Everything you need to know about adopting a child.
Adoption is the process by which the law permits the creation of a parent-child relationship which did not previously exist. When you adopt a child, the law recognizes the child as the equivalent of your biological offspring. The adopted child has the same rights of inheritance as a biological child, and adoptive parents have the same duty to provide financial support for an adopted child as they have for their biological children.
Most adoptions take place in one of two ways. The most common way to adopt a child is through an adoption agency operated or licensed by the state. The second way, private adoptions arranged by an attorney, are becoming an increasingly important adoption method.
In a private adoption, the birth mother will usually know more about the prospective adoptive parents than she would in an agency situation. She may even meet with them in person to discuss the way in which she wants her child raised. The adoptive parents may agree to provide for the natural mother's medical expenses and living expenses during the pregnancy, as well as to pay the legal fees and costs associated with the adoption. However, state laws often prohibit any other kinds of payments to the natural mother, and making such payments can render the adoption illegal.
Qualifications for adoptive parents are set by the laws of your state, and some variations exist from state to state. Generally, however, all states consider such factors as the age of the adoptive parents, their financial situation, and personal stability. Although at one time it was virtually impossible for a single person to adopt a child, today more and more children are placed with single parents. And while homosexual couples were almost always excluded from consideration as adoptive parents, the modern trend in many states is to give these couples equal consideration.
Most adoption agencies discourage the placement of African-American or mixed race children with Caucasian adoptive parents, since some social scientists believe that such children will be denied the opportunity to learn about their cultural heritage, and will suffer from a confused sense of cultural identity.
Of course, the consent of the child's natural parents is required, unless the state has terminated their parental rights. If the child is old enough, (usually around twelve years of age), the state may require that he or she consent to the adoption as well. In most states, it's even possible for one adult to adopt another, a process that has sometimes been used in order to provide inheritance rights to a longtime friend or companion when it would have been difficult to do so otherwise.
The issue of consent is an important one, and an individual or couple considering adopting a child needs to be well informed about the rights of the birth parents to withdraw consent to the adoption. In some states, the birth mother has the right to change her mind about giving her child up for adoption for as long as six months.

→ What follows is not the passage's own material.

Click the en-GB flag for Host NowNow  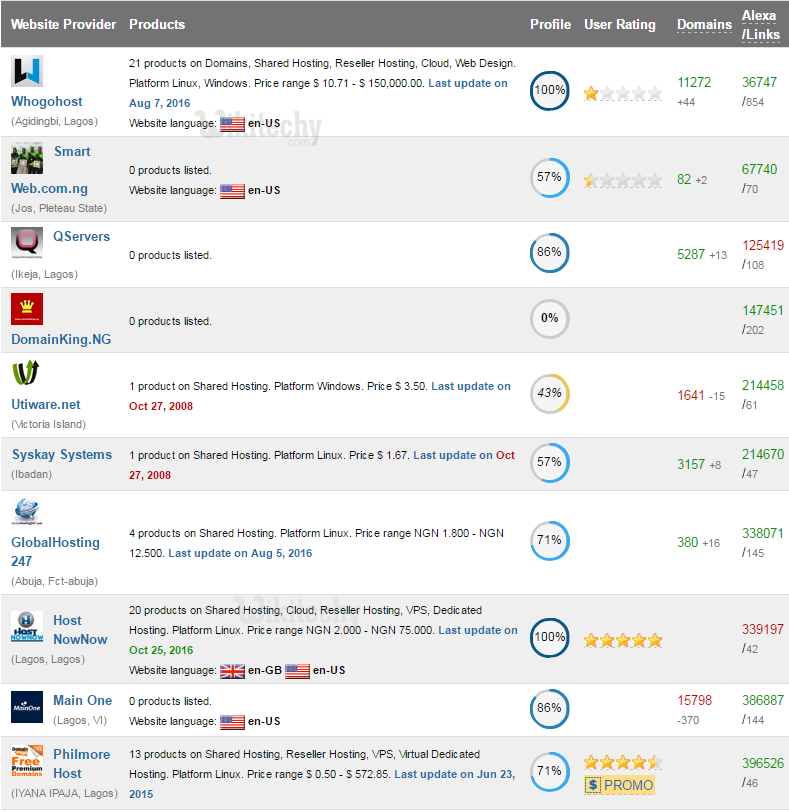[x=232, y=671]
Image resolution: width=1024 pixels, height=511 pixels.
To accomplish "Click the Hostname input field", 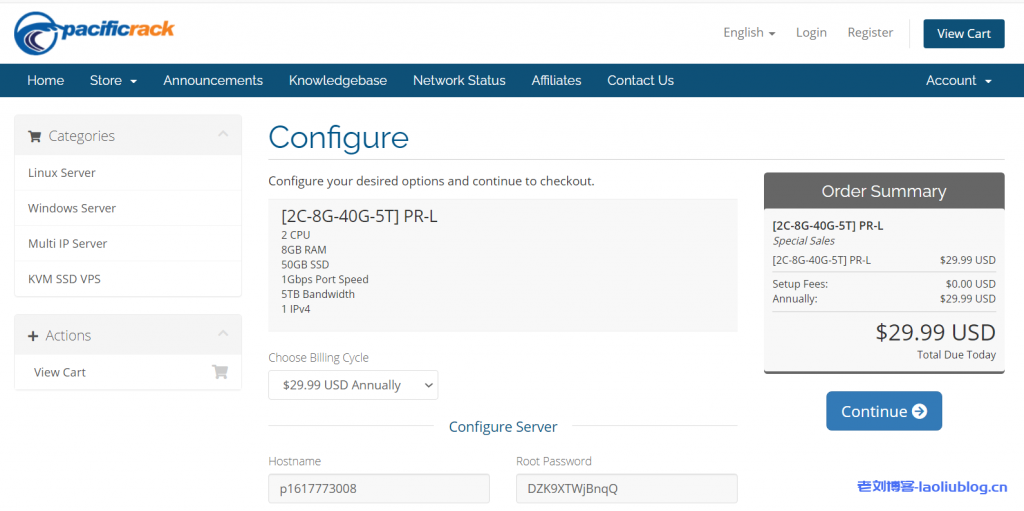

If she withdraws her consent during this period, the courts will probably return the child to her, unless it can be shown that she is unfit to be a parent. And if the birth mother can convince a court that her consent to the adoption resulted from fraud or undue influence, the right to withdraw her consent can continue for far longer.
Similarly, it's important to take every possible step to identify the child's biological father and obtain his consent to the adoption as well. In several cases, birth mothers have intentionally misrepresented the identity of the fathers of the children they have put up for adoption, or indicated that they did not know the father's identity. When the child's biological fathers learned of these deceptions, they have been successful in obtaining the return of the children from their adoptive parents.
Although at one time a great deal of secrecy surrounded adoption records, a number of states have made it easier for adopted children to learn about their natural parents. In some states, an adopted child can gain access to non-identifying information about a biological parent, such as medical histories. In other states, information about the biological parents' identities can be released to an adult adopted child, but only if the biological parent consents in advance. Your county law librarian can refer you to sources of information about the specific laws in your state.
Adopting a child can be an expensive and time-consuming process, and failing to follow the appropriate procedures to the letter can result in heartache for just about everyone involved. If you are considering offering your child for adoption, or if you're considering becoming an adoptive parent, you should consult with an attorney experienced in the field for a thorough consultation about the adoption laws of your state.